> [WORK INSTRUCTION] Only the lines from the one with "Pica to Decimeter (39, 1113)" onward are wanted, through the last line of the entries, set down exactly.

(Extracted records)

______

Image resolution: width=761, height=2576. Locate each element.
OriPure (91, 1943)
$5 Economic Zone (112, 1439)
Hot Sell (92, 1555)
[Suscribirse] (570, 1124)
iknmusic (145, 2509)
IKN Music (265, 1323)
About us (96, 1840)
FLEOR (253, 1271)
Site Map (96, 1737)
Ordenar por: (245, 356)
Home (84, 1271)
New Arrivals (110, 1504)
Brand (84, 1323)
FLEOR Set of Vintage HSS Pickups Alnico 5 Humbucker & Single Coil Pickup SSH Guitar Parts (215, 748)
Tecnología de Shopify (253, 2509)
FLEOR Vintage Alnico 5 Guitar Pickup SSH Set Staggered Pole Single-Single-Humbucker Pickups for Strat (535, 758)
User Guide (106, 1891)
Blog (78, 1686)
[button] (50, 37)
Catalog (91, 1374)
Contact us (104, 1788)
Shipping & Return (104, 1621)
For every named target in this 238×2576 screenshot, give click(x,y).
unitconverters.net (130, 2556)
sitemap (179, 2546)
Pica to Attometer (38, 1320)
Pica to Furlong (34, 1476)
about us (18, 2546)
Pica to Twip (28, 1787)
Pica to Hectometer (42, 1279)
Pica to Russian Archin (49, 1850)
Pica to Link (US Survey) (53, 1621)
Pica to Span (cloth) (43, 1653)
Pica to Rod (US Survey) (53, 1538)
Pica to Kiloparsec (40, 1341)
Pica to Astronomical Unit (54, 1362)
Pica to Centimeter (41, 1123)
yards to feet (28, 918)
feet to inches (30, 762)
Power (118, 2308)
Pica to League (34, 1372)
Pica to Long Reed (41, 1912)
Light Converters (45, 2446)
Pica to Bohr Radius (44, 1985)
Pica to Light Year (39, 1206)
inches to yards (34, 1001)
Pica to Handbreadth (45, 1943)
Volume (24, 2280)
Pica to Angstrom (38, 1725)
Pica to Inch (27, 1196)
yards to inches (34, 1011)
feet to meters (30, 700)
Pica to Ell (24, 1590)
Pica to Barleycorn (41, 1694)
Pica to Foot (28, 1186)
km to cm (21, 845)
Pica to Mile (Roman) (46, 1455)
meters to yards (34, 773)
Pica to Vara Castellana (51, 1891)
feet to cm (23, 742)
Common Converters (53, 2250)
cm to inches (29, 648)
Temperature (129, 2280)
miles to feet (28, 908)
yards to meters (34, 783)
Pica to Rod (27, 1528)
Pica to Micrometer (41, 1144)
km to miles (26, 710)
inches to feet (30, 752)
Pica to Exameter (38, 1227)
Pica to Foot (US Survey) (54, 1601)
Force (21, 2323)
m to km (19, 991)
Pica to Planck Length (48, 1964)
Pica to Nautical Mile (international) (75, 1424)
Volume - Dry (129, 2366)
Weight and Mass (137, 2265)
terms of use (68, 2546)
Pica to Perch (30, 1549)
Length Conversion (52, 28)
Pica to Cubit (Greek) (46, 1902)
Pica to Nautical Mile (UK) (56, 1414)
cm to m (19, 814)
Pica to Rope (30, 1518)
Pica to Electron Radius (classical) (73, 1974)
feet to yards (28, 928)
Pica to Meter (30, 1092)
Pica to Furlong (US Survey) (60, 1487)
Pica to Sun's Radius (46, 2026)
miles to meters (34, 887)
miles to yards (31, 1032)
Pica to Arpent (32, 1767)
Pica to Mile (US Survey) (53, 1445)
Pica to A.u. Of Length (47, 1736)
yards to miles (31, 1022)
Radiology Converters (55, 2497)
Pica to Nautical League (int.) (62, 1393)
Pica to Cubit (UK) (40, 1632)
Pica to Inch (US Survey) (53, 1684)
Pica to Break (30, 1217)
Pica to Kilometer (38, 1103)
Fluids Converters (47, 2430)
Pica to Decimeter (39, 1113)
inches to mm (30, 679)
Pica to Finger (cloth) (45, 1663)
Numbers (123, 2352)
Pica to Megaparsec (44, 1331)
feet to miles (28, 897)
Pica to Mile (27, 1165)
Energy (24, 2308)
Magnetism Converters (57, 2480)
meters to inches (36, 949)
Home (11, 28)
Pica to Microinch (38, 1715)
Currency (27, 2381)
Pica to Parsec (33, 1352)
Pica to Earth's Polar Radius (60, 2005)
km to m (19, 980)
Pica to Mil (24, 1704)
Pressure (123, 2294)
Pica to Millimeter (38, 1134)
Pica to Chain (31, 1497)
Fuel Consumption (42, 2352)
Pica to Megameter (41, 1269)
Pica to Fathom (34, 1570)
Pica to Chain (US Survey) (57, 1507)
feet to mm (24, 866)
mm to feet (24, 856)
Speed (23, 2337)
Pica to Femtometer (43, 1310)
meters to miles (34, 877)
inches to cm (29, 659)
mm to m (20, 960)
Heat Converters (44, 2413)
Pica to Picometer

______

> [ANSWER SECTION]
Pica to Decimeter (39, 1113)
inches to mm (30, 679)
Pica to Finger (cloth) (45, 1663)
Numbers (123, 2352)
Pica to Megaparsec (44, 1331)
feet to miles (28, 897)
Pica to Mile (27, 1165)
Energy (24, 2308)
Magnetism Converters (57, 2480)
meters to inches (36, 949)
Home (11, 28)
Pica to Microinch (38, 1715)
Currency (27, 2381)
Pica to Parsec (33, 1352)
Pica to Earth's Polar Radius (60, 2005)
km to m (19, 980)
Pica to Mil (24, 1704)
Pressure (123, 2294)
Pica to Millimeter (38, 1134)
Pica to Chain (31, 1497)
Fuel Consumption (42, 2352)
Pica to Megameter (41, 1269)
Pica to Fathom (34, 1570)
Pica to Chain (US Survey) (57, 1507)
feet to mm (24, 866)
mm to feet (24, 856)
Speed (23, 2337)
Pica to Femtometer (43, 1310)
meters to miles (34, 877)
inches to cm (29, 659)
mm to m (20, 960)
Heat Converters (44, 2413)
Pica to Picometer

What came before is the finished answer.